Data section START
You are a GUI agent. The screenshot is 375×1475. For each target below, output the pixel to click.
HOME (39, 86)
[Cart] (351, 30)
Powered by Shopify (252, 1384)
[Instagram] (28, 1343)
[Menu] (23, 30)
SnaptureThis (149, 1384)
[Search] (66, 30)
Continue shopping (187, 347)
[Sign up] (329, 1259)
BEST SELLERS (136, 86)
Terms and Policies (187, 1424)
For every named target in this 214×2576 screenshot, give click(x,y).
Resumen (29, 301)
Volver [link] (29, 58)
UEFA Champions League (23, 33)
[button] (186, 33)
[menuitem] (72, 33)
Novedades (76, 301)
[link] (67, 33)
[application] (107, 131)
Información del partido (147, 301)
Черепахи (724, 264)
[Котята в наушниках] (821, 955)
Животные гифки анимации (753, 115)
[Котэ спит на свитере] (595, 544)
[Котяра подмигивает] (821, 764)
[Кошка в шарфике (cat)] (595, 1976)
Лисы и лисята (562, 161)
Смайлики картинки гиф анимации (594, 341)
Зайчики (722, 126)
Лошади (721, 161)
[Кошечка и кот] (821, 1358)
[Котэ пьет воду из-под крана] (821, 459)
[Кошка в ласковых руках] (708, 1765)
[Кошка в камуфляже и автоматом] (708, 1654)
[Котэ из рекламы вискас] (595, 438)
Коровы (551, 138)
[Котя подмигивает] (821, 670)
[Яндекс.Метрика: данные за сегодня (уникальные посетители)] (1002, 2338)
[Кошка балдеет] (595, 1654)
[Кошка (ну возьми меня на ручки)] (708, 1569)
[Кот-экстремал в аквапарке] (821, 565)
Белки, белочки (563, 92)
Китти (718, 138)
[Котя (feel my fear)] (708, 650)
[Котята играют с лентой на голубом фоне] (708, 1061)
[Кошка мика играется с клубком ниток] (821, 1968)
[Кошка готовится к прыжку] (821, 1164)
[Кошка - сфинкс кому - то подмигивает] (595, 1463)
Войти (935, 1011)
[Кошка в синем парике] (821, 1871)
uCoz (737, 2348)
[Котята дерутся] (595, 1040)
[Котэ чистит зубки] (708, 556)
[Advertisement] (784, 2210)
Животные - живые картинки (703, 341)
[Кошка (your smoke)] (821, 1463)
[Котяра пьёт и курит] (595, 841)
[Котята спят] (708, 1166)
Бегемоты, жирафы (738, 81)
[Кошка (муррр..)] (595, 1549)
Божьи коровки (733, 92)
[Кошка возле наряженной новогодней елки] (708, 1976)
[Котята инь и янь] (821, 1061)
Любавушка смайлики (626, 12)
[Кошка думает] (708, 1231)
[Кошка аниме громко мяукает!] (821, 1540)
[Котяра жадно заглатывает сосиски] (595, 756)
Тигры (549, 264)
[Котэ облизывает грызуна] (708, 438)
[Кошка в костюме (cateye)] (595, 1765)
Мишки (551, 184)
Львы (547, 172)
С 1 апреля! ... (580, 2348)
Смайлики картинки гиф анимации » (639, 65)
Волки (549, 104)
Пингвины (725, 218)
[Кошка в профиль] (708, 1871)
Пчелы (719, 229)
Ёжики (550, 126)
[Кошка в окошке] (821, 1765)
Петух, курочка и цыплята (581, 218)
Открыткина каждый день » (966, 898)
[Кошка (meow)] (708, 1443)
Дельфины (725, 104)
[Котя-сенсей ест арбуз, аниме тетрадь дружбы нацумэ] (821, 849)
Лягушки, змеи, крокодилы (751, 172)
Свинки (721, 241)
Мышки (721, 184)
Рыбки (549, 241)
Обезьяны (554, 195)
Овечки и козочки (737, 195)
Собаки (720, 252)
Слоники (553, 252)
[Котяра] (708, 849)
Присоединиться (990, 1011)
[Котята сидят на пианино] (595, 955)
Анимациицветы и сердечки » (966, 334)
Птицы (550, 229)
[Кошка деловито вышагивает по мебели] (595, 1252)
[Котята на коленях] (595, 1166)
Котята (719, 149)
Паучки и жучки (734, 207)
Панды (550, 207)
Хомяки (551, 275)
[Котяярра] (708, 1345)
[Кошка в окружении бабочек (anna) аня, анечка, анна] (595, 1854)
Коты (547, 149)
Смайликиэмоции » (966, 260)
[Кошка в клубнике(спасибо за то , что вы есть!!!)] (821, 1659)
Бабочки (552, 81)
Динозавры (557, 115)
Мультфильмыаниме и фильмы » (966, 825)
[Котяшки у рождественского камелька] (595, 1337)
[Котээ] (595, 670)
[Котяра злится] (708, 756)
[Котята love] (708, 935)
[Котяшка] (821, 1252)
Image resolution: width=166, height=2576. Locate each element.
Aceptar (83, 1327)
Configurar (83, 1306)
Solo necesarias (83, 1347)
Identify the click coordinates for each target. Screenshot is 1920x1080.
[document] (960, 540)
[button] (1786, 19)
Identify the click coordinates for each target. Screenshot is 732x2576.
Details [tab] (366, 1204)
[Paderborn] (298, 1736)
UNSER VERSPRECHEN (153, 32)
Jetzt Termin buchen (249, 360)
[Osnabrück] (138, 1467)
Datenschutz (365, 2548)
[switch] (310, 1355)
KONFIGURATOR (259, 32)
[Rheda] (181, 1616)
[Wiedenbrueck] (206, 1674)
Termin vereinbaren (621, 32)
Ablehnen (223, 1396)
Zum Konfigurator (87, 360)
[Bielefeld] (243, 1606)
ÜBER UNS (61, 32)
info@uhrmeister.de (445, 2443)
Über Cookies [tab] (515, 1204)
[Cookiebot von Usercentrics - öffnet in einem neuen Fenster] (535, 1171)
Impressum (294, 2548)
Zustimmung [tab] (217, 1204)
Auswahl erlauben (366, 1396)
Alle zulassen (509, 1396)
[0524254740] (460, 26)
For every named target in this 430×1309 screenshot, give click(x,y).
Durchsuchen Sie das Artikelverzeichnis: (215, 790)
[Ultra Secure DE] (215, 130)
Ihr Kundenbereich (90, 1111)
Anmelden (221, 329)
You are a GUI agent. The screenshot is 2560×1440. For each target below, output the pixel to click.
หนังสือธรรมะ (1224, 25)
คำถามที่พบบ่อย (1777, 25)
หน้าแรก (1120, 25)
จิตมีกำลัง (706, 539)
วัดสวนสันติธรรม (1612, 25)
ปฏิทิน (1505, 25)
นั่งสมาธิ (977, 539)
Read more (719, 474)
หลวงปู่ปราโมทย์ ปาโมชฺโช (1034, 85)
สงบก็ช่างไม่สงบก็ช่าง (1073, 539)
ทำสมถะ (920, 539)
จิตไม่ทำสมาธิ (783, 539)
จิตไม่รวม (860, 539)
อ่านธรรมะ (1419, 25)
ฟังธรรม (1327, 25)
Data section END
*Work item*. Scan the records for the word "below", and copy each line where it is found.

*Solved problem*.
You are a GUI agent. The screenshot is 375×1475. For each target below, output the pixel to click.
You are a GUI agent. The screenshot is 2560×1440. For each target below, output the pixel to click.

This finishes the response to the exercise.